◆ PASSAGE ◆
Source: ebisu/docs/guides/import/vessel-data-organization-guide.md | ✏️ Edit on GitHub

Vessel Data Organization Best Practices

This guide outlines enterprise best practices for organizing vessel data files within the /import/vessels/ directory to match the modular script structure.

Recommended Data Directory Structure

Option 1: Mirrored Structure (Recommended)

Mirror the script organization for consistency and easy navigation:

/import/vessels/
├── original_sources_vessels.csv              # Vessel source metadata
└── vessel_data/                              # 40+ datasets organized by category
    ├── RFMO/                                 # RFMO vessel datasets
    │   ├── raw/                              # Original unprocessed files
    │   │   ├── iccat_vessels_2024.csv
    │   │   ├── iotc_vessels_2024.csv
    │   │   ├── wcpfc_vessels_2024.csv
    │   │   └── nafo_vessels_2024.csv
    │   ├── cleaned/                          # Post-cleaning, pre-import
    │   │   ├── iccat_vessels_cleaned.csv
    │   │   ├── iotc_vessels_cleaned.csv
    │   │   └── wcpfc_vessels_cleaned.csv
    │   └── staged/                           # Ready for database import
    │       ├── iccat_vessels_staged.csv
    │       └── iotc_vessels_staged.csv
    ├── COUNTRY/                              # National vessel registries
    │   ├── raw/
    │   │   ├── usa_national_registry_2024.csv
    │   │   ├── canada_vessel_registry_2024.csv
    │   │   └── eu_fishing_fleet_2024.csv
    │   ├── cleaned/
    │   │   ├── usa_national_registry_cleaned.csv
    │   │   └── canada_vessel_registry_cleaned.csv
    │   └── staged/
    │       └── usa_national_registry_staged.csv
    ├── OTHER/                                # Organizations, MSC, certification bodies
    │   ├── raw/
    │   │   ├── msc_certified_vessels_2024.csv
    │   │   ├── noaa_fisheries_2024.csv
    │   │   └── wwf_vessel_data_2024.csv
    │   ├── cleaned/
    │   └── staged/
    └── BADDIE/                               # IUU and enforcement datasets
        ├── raw/
        │   ├── global_iuu_list_2024.csv
        │   ├── iccat_iuu_vessels_2024.csv
        │   └── interpol_purple_notices_2024.csv
        ├── cleaned/
        └── staged/

Option 2: Processing-Phase Structure (Alternative)

Organize by processing phase if workflow is more important than source type:

/import/vessels/
├── original_sources_vessels.csv              # Vessel source metadata
└── vessel_data/
    ├── 01_raw/                               # Original files from all sources
    │   ├── RFMO/
    │   ├── COUNTRY/  
    │   ├── OTHER/
    │   └── BADDIE/
    ├── 02_cleaned/                           # Post-cleaning files
    │   ├── RFMO/
    │   ├── COUNTRY/
    │   ├── OTHER/
    │   └── BADDIE/
    └── 03_staged/                            # Ready for import
        ├── RFMO/
        ├── COUNTRY/
        ├── OTHER/
        └── BADDIE/

Best Practices

1. File Naming Conventions

Consistent Pattern: [organization]_[dataset_type]_[year/date]_[status].csv

Examples:

Raw Files: iccat_vessels_2024.csv, usa_national_registry_20240815.csv
Cleaned Files: iccat_vessels_cleaned.csv, usa_national_registry_cleaned.csv
Staged Files: iccat_vessels_staged.csv, usa_national_registry_staged.csv

Special Cases:

Versioned: iccat_vessels_2024_v2.csv (if multiple versions exist)

◆ PROMPT 1 ◆
Report every line of the records that contains the string "screenshot", treating uppercase and lowercase letters as different.
◆ PROMPT 2 ◆
Extend the guide on organizing vessel data files, starting right after its last line.
The guide on organizing vessel data files has no connection to the records that come after it.

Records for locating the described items

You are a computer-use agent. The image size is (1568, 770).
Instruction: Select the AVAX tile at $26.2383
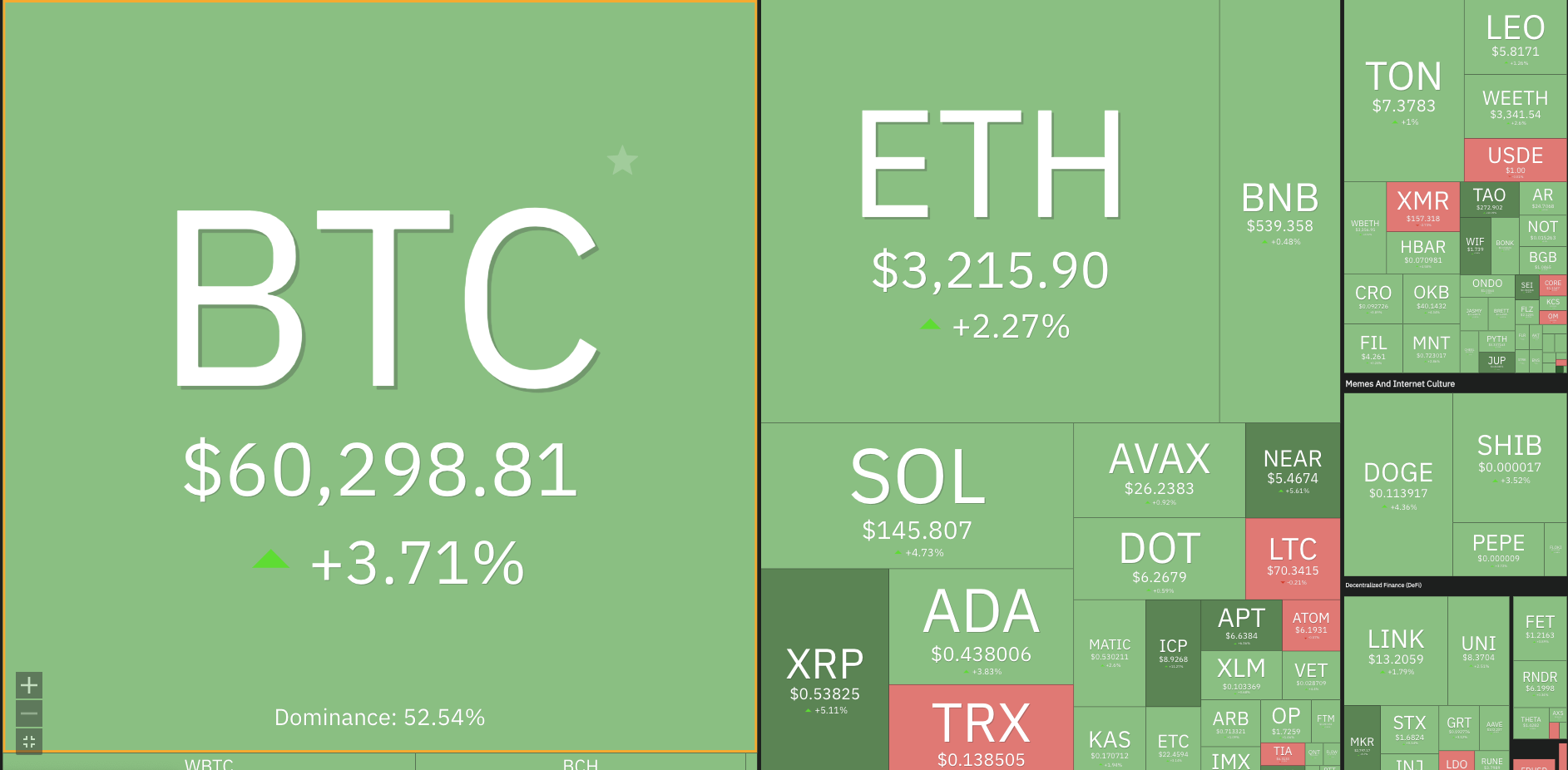[1160, 470]

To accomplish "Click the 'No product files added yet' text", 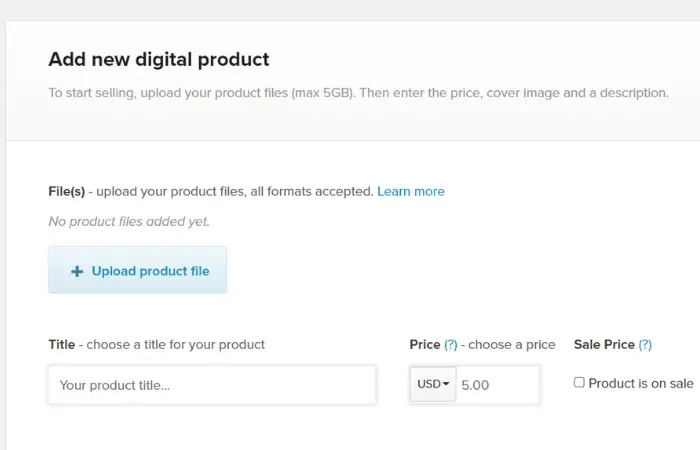I will click(x=129, y=221).
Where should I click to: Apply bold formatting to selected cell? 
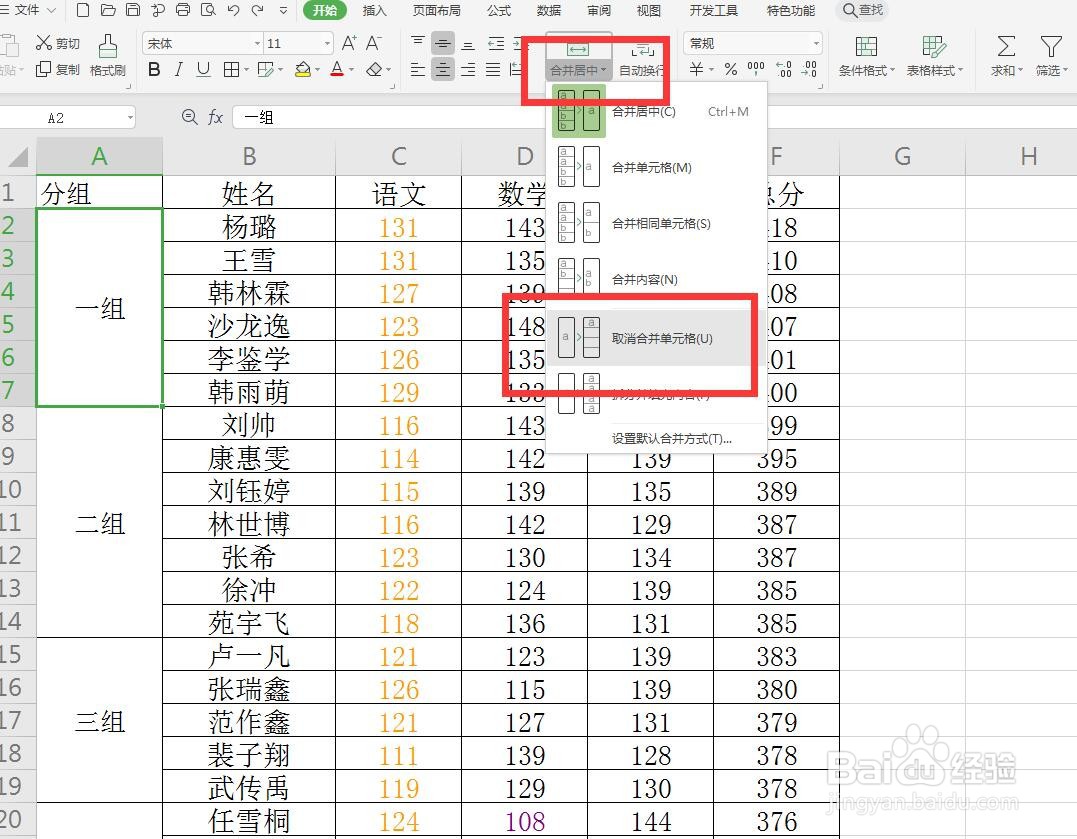[155, 70]
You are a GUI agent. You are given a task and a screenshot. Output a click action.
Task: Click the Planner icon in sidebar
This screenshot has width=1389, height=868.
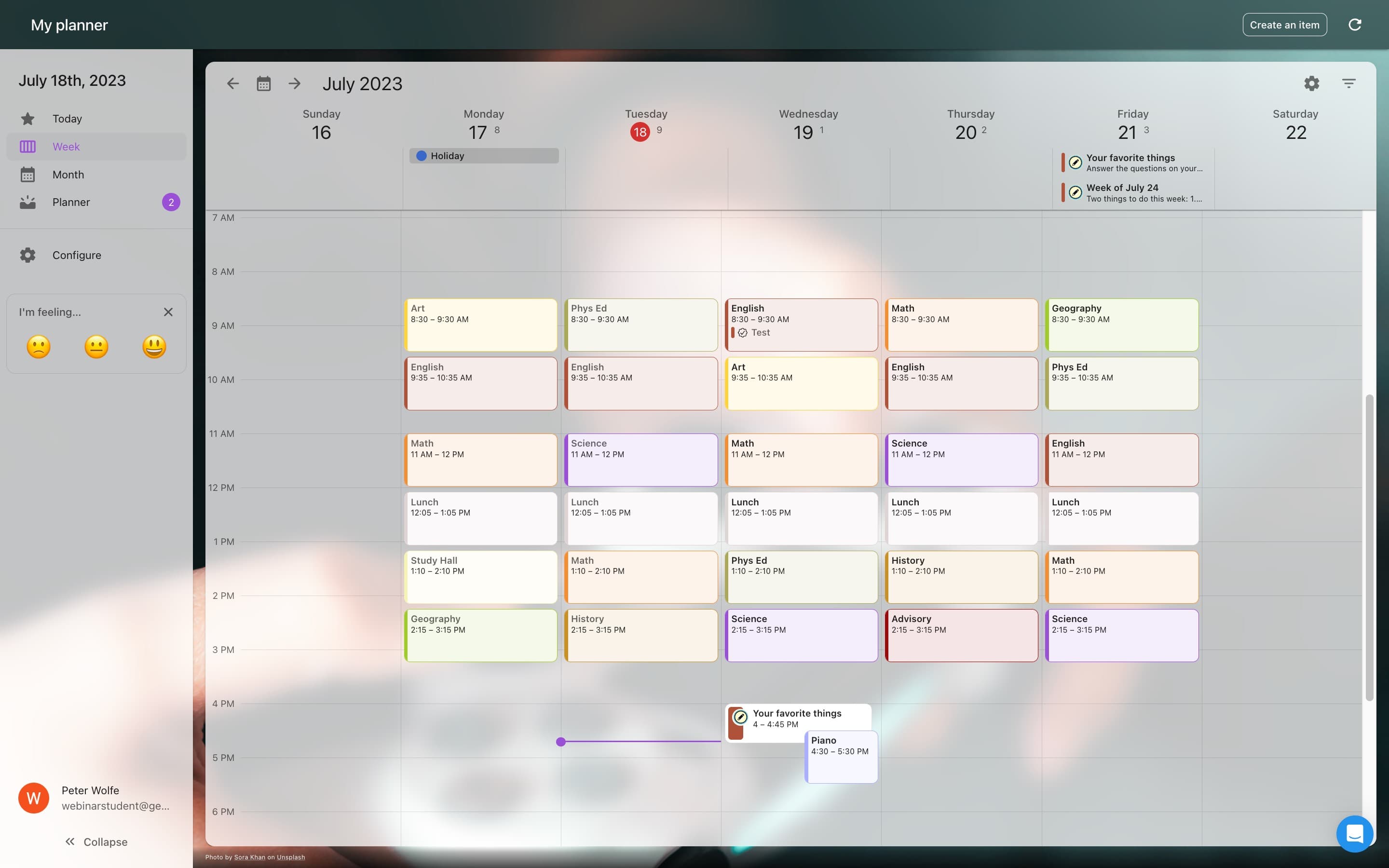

◆ REPLY 1 ◆
You are a GUI agent. You are given a task and a screenshot. Output a click action.
This screenshot has width=1389, height=868.

◆ REPLY 2 ◆
Dated: global_iuu_list_20240815.csv (for frequently updated lists)
Combined: rfmo_iuu_combined_2024.csv (for merged datasets)

2. Data Processing Phases

Phase 1: Raw Data

Original files exactly as received from sources
Never modify raw files - treat as immutable
Include source URLs and download dates in metadata
Preserve original file names when possible

Phase 2: Cleaned Data

Post-cleaning, standardized format
Consistent column names and data types
Duplicate removal and data validation complete
Ready for matching and deduplication across sources

Phase 3: Staged Data

Final format for database import
All FK relationships resolved
UUIDs generated where needed
Split into appropriate table structures (vessels, vessel_info, etc.)

3. Metadata and Documentation

Data Provenance File: Create _metadata.json in each category folder:

{
  "category": "RFMO",
  "datasets": {
    "iccat_vessels_2024.csv": {
      "source_url": "https://www.iccat.int/VesselList/...",
      "download_date": "2024-08-15",
      "source_contact": "iccat@iccat.int",
      "file_size_mb": 12.5,
      "record_count": 8543,
      "last_updated": "2024-07-30",
      "processing_status": "cleaned",
      "notes": "Contains Atlantic bluefin tuna vessels"
    }
  }
}

README Files: Include README.md in each category explaining:

Data sources and update frequencies
Processing requirements and dependencies
Known data quality issues
Contact information for data providers

4. Data Quality and Validation

Validation Files: Store validation results alongside data:

[dataset]_validation_report.json - Data quality metrics
[dataset]_errors.log - Processing errors and warnings
[dataset]_statistics.json - Record counts, completion rates, etc.

Example Validation Report:

{
  "dataset": "iccat_vessels_2024.csv",
  "validation_date": "2024-08-15T10:30:00Z",
  "total_records": 8543,
  "valid_records": 8456,
  "error_records": 87,
  "warnings": 245,
  "quality_score": 0.98,
  "common_issues": [
    "Missing IMO numbers: 87 records",
    "Invalid flag codes: 12 records",
    "Duplicate vessel names: 245 records"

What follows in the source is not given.